-- Opening Marker --
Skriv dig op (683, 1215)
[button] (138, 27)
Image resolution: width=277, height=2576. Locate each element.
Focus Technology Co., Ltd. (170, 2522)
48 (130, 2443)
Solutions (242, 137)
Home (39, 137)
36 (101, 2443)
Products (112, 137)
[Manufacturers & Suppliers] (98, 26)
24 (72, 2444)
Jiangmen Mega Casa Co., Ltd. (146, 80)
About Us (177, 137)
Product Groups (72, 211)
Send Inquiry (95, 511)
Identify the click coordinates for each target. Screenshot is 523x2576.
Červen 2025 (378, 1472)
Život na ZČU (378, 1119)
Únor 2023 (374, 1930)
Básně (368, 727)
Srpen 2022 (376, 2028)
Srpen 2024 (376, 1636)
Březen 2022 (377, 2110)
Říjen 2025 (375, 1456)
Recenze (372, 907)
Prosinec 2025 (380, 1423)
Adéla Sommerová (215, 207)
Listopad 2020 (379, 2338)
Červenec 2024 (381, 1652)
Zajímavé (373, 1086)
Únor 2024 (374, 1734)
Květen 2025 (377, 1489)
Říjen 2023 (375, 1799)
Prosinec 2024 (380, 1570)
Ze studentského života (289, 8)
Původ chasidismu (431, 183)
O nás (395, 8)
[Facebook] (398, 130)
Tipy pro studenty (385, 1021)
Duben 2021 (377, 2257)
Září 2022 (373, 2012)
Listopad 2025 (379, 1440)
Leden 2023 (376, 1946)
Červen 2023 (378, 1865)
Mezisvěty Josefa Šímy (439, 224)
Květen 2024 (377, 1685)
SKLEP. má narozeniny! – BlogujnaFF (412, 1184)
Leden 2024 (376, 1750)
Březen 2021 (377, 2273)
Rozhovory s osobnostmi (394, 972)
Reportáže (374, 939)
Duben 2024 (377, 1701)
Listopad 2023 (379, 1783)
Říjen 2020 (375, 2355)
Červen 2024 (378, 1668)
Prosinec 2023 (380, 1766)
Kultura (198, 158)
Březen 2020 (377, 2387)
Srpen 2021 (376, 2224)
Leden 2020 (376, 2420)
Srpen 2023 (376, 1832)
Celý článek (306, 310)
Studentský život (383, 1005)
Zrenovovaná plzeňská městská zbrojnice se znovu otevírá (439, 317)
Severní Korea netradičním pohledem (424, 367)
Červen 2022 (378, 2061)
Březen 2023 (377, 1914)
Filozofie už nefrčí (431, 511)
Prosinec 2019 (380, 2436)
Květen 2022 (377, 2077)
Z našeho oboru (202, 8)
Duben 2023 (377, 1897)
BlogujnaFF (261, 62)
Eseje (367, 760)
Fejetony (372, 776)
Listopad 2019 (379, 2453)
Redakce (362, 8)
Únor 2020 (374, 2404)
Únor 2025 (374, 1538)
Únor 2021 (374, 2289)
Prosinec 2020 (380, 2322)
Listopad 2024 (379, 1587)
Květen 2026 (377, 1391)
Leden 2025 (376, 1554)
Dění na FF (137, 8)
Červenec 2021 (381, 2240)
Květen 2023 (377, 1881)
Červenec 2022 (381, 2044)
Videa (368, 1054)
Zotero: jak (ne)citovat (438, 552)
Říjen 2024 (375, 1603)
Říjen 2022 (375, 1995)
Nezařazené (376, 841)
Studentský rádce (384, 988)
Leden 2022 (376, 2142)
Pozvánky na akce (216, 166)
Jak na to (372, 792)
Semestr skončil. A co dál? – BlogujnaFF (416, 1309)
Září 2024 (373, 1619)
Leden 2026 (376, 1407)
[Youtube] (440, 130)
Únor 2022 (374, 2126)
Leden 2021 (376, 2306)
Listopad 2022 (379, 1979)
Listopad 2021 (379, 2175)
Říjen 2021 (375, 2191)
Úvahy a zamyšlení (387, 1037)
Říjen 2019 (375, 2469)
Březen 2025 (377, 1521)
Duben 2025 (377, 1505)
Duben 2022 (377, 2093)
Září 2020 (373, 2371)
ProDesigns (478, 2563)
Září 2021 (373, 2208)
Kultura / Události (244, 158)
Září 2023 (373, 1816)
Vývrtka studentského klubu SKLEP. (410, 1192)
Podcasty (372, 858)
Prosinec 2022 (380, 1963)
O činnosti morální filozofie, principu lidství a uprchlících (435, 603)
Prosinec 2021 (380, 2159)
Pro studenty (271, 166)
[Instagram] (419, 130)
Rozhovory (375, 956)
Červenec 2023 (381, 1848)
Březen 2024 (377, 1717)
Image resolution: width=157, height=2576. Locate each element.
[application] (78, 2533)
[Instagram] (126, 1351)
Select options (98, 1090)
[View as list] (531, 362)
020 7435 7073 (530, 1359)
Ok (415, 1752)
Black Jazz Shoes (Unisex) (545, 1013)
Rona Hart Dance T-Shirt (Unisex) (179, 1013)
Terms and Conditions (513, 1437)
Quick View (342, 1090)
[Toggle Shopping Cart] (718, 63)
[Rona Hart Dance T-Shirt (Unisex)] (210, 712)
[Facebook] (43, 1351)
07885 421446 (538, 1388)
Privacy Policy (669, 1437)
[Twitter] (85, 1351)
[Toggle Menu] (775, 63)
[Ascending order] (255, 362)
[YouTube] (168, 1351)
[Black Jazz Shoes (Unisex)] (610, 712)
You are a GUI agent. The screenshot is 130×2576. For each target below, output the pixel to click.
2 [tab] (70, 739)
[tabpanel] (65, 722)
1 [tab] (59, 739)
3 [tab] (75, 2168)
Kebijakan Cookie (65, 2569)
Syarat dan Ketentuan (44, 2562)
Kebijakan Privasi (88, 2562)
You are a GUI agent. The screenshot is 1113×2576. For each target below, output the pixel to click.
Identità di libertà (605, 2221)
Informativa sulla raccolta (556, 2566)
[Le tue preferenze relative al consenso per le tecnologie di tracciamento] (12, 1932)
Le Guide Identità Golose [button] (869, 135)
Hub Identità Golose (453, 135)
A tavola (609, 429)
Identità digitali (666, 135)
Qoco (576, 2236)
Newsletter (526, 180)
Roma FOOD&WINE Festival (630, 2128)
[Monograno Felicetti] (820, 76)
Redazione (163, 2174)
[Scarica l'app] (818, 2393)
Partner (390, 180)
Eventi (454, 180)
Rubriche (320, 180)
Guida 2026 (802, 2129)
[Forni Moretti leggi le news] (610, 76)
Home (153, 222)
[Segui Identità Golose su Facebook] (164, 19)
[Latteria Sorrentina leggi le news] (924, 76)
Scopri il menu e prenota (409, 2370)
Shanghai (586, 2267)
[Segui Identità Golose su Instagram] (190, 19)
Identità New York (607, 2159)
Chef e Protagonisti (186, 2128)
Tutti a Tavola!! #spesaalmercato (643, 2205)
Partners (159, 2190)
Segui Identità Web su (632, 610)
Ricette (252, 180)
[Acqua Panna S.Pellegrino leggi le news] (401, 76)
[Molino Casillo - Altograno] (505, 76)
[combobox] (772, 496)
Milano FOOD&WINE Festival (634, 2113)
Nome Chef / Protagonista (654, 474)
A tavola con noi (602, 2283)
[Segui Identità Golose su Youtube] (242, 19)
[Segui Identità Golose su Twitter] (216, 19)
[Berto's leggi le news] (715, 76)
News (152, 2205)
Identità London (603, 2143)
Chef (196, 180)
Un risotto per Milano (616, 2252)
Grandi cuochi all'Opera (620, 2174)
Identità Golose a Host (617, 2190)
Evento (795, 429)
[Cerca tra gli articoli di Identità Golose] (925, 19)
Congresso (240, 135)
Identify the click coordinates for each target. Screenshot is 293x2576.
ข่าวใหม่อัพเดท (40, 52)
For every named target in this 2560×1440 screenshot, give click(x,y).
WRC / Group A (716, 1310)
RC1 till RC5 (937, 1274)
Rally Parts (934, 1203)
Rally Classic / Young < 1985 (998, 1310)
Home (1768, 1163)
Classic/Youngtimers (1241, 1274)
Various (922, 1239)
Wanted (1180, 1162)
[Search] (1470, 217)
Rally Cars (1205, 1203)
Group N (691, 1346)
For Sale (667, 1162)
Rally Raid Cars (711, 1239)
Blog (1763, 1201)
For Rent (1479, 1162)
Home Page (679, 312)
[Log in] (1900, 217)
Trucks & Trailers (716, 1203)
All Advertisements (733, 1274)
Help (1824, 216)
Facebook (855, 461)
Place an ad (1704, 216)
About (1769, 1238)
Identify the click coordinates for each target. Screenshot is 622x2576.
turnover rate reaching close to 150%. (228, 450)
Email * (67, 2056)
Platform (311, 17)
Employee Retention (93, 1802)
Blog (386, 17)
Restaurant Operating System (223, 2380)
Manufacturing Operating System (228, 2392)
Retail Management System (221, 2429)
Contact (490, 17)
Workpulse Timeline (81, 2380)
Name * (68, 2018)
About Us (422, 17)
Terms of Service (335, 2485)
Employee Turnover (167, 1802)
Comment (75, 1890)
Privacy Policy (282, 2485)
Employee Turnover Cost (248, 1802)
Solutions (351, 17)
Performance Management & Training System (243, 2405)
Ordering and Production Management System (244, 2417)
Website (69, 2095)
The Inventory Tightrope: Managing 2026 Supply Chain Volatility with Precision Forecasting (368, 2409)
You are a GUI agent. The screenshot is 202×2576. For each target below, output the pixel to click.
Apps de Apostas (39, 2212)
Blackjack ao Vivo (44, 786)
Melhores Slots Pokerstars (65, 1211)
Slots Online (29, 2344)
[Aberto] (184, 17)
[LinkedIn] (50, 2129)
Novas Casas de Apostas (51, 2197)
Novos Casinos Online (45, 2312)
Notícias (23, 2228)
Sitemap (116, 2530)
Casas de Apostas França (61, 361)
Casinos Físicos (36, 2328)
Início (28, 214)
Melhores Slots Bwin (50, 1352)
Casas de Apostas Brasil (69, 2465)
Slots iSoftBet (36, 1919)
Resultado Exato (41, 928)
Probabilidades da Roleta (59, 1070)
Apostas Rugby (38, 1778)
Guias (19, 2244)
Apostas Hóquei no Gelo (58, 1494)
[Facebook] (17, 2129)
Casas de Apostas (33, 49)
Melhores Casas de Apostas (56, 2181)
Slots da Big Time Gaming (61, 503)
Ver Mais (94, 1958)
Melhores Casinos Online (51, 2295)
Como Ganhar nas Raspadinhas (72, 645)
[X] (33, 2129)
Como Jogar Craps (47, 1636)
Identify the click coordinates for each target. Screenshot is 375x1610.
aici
-- Closing Marker --
* _WHAT THE TASK REQUIRES_
Search the records above for "Instagram". Copy each line where it is found.

* _RESPONSE BELOW_
[Instagram] (419, 130)
[Instagram] (126, 1351)
[Segui Identità Golose su Instagram] (190, 19)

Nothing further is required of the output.